Dataset rows:

--

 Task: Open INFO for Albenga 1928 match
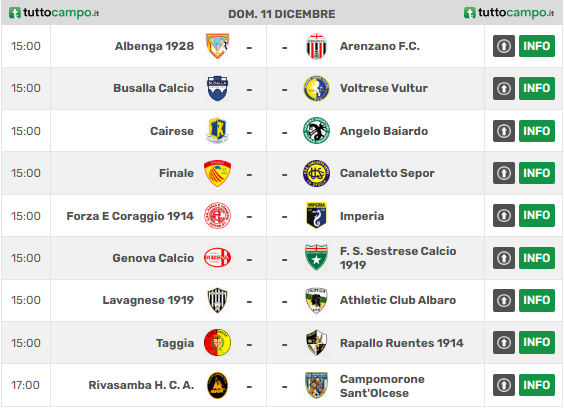(x=537, y=46)
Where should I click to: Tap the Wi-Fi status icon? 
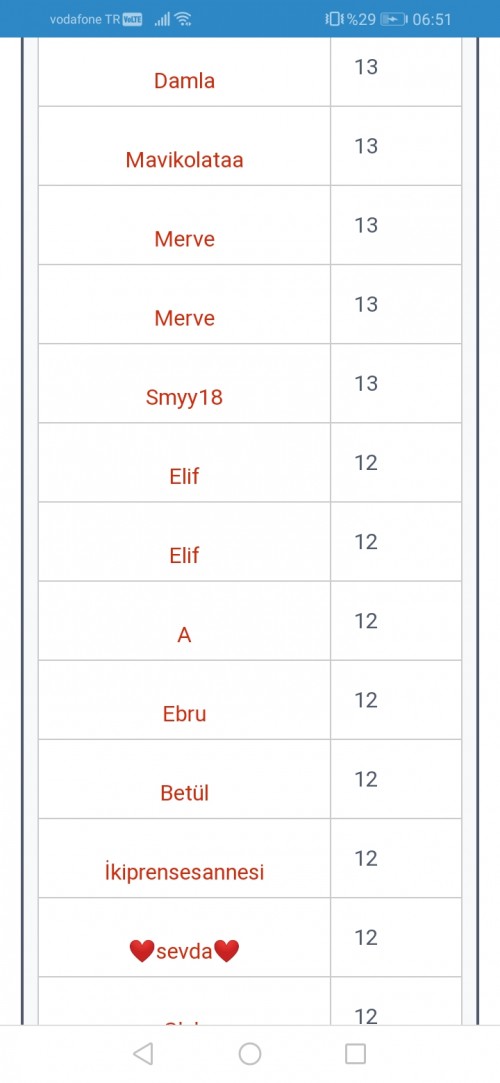(182, 19)
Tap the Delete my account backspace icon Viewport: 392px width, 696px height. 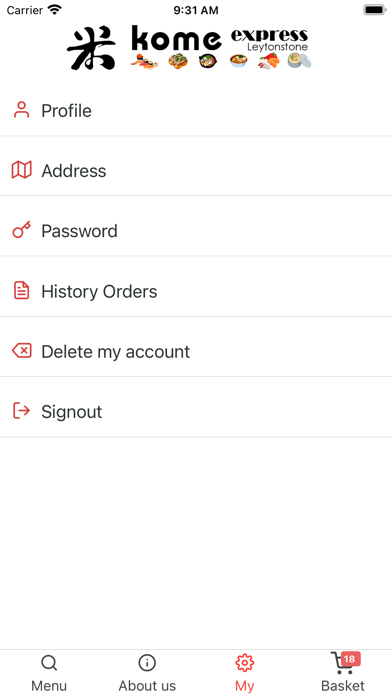coord(21,351)
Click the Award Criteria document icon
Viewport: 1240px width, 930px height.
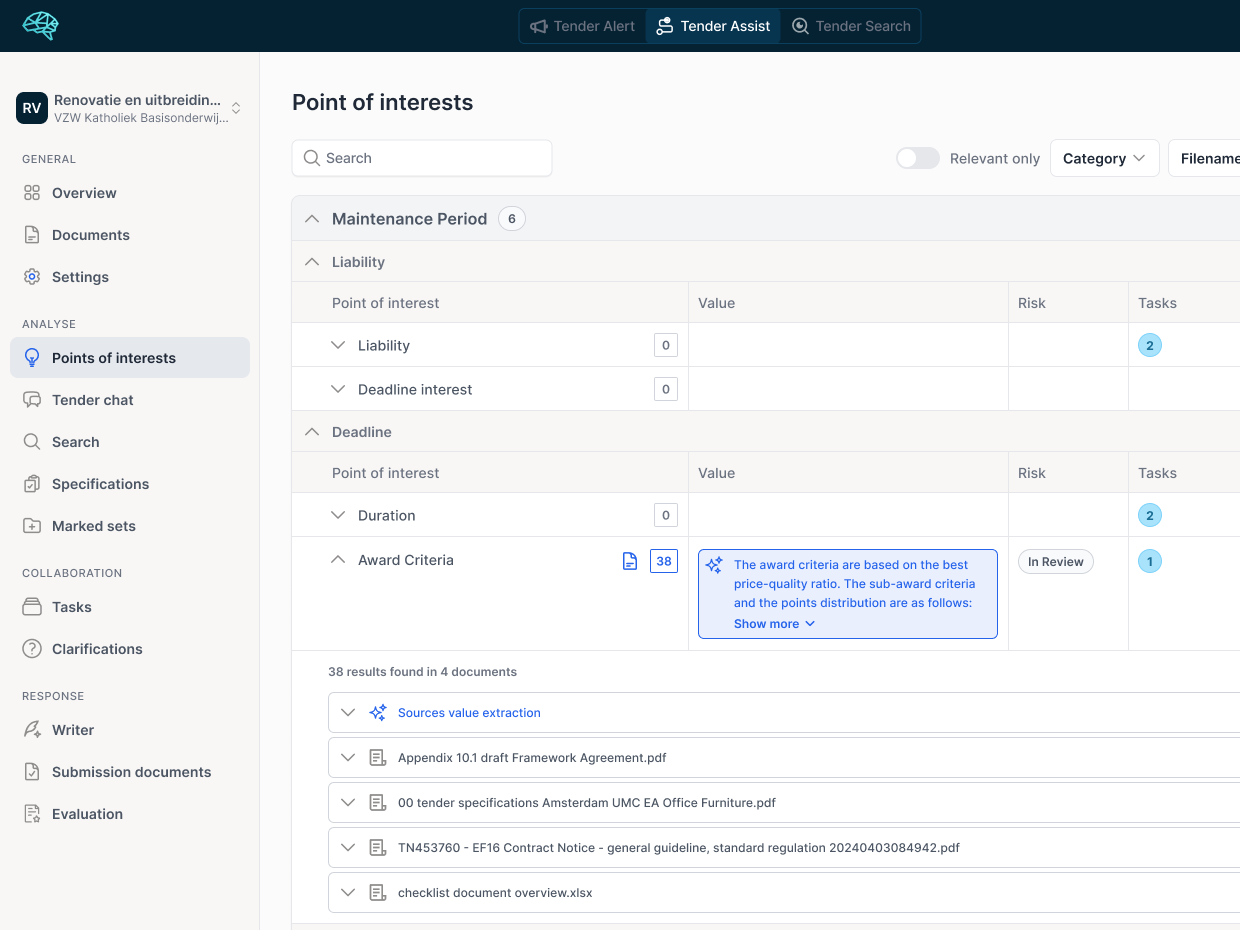pyautogui.click(x=630, y=561)
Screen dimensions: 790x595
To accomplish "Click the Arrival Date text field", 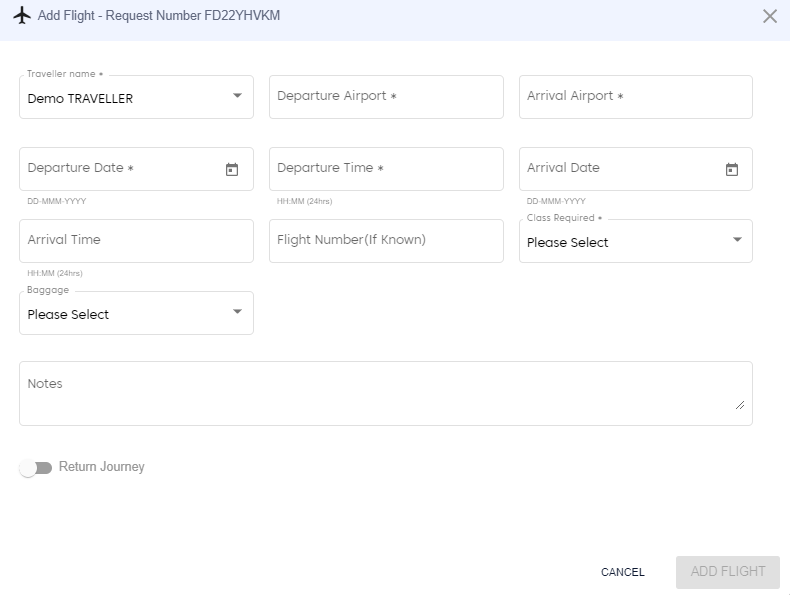I will (x=620, y=169).
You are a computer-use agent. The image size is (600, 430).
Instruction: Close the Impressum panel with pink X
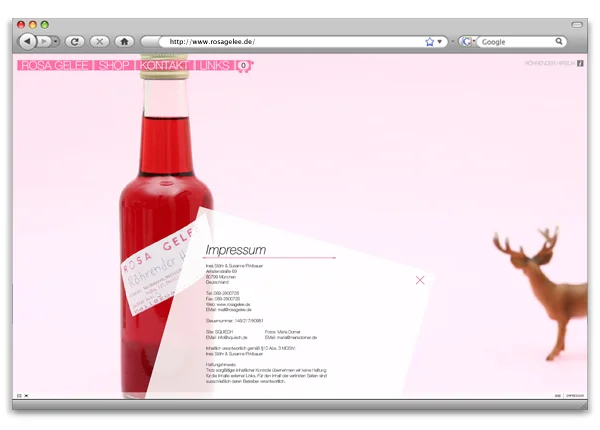pyautogui.click(x=420, y=280)
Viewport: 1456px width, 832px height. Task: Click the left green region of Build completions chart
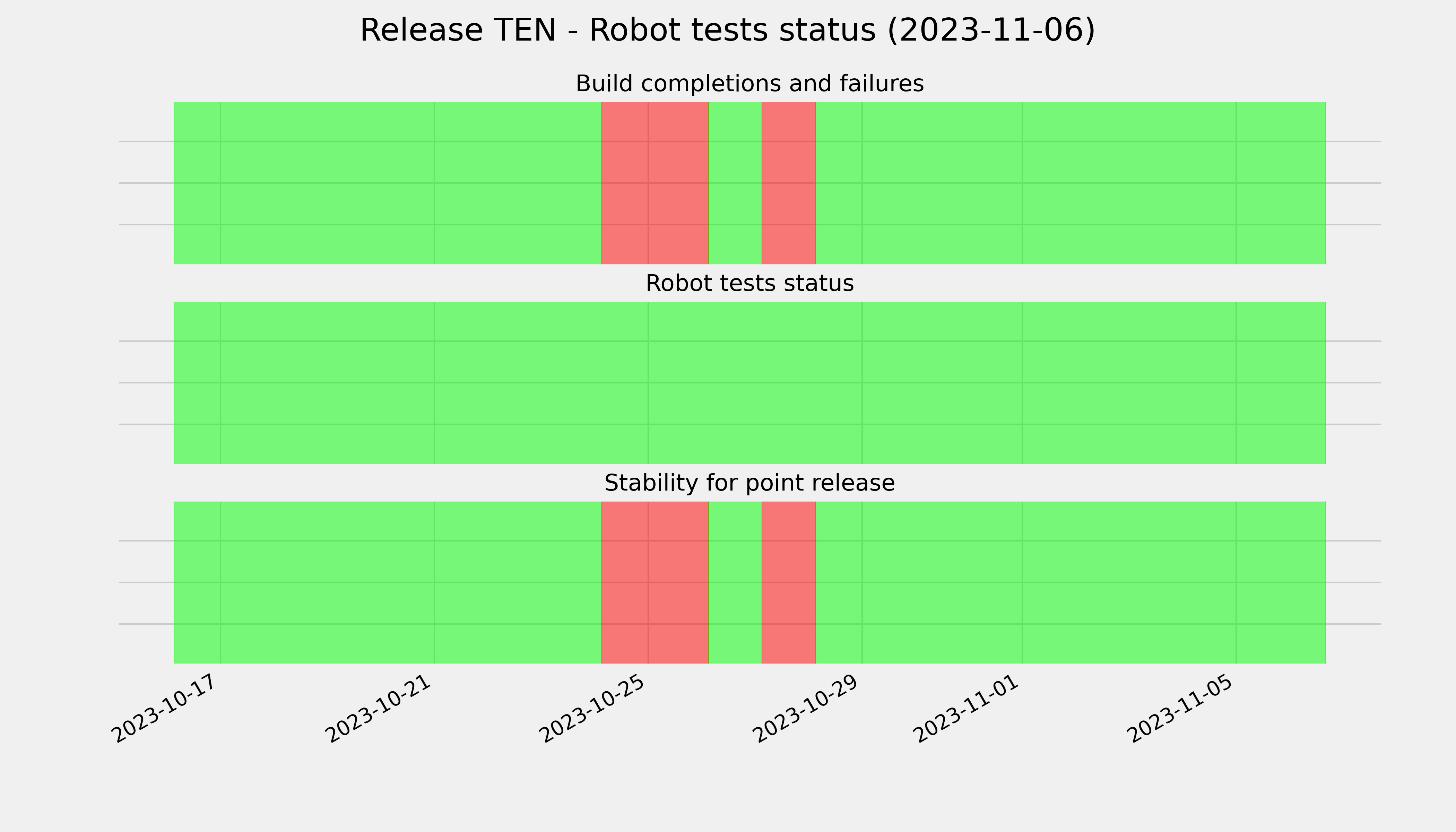tap(388, 183)
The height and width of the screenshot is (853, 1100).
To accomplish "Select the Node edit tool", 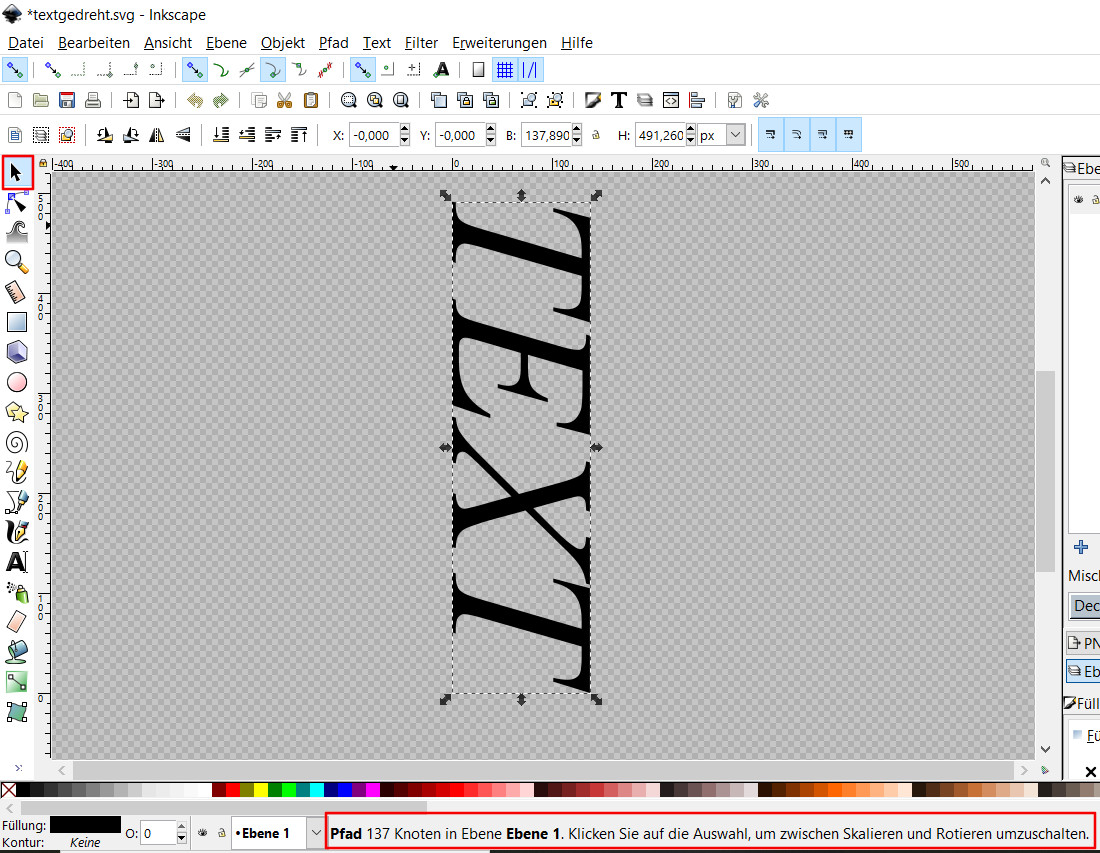I will point(16,203).
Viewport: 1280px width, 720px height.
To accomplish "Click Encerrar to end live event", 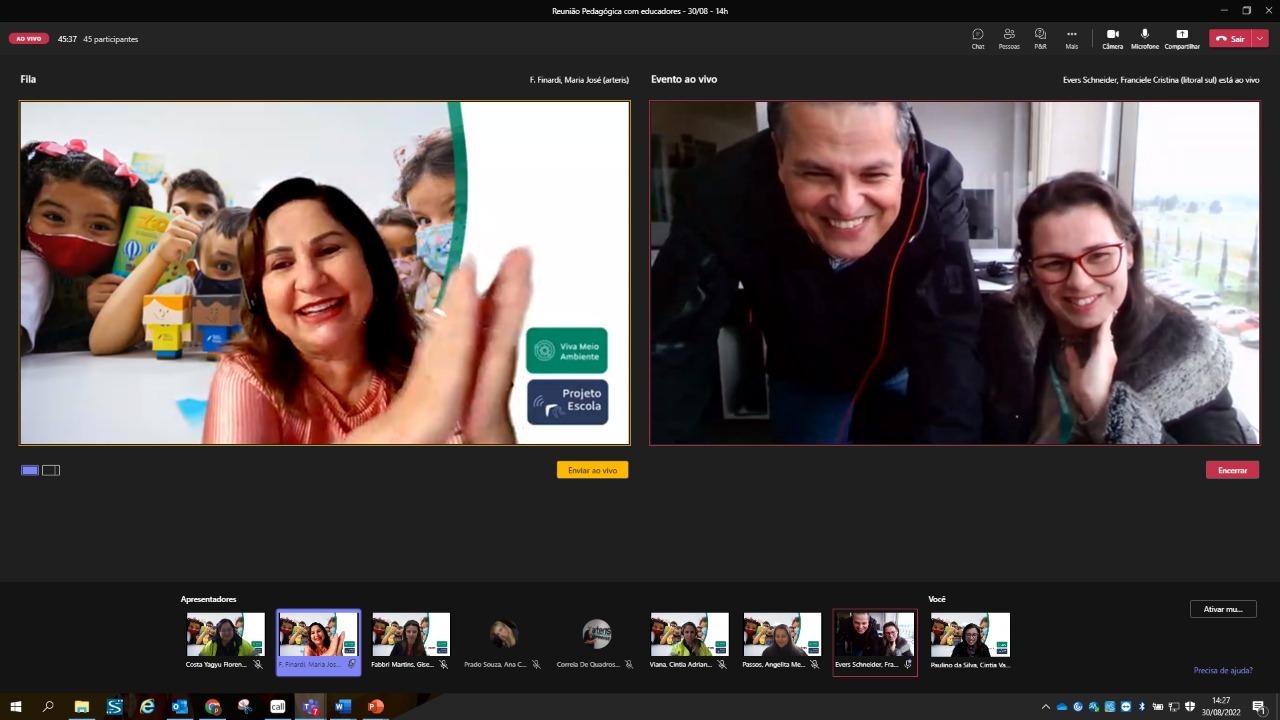I will point(1232,470).
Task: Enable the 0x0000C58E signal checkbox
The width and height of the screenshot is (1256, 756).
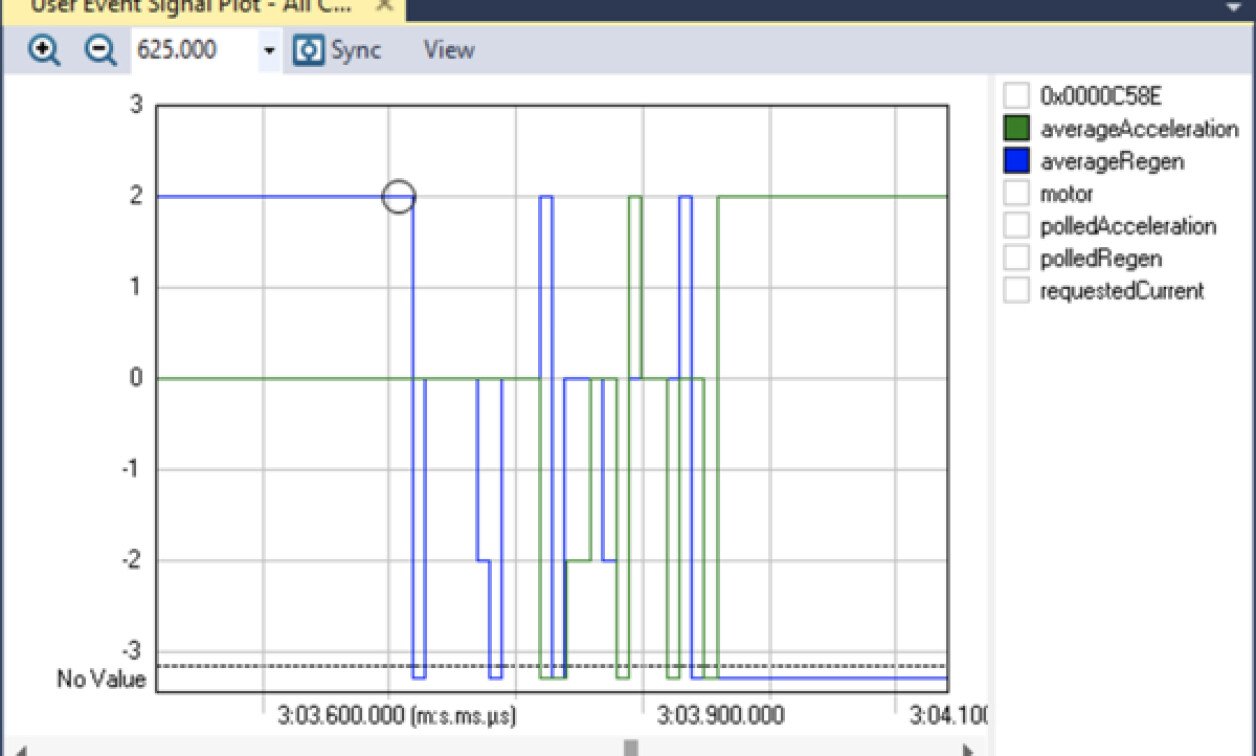Action: (x=1014, y=95)
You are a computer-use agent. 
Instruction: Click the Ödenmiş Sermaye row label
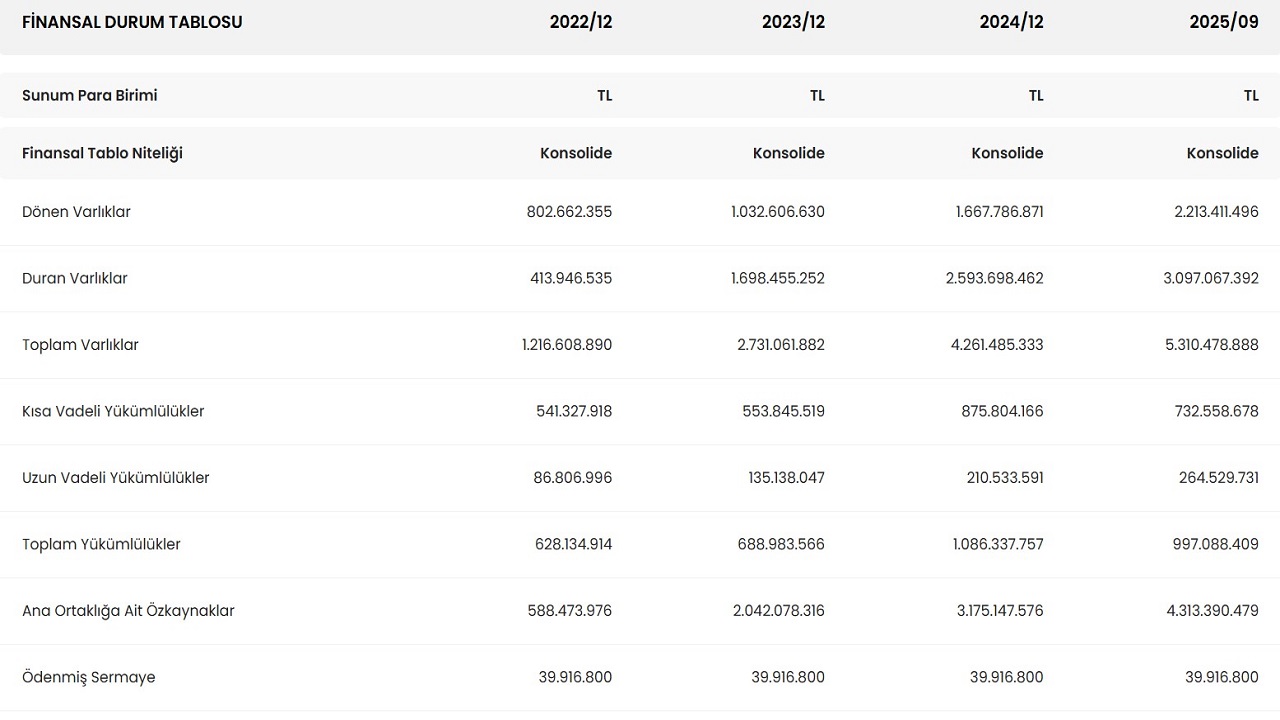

--

§ Problem: Copy the lines of the material starting at the one containing "Task: Enable the 0x0000C58E signal checkbox" and ending at the end of the material, leaving out the pictures.

§ Full output:
Task: Enable the 0x0000C58E signal checkbox
The width and height of the screenshot is (1256, 756).
Action: (x=1014, y=95)
You are a computer-use agent. 
Instruction: Click the Ödenmiş Sermaye row label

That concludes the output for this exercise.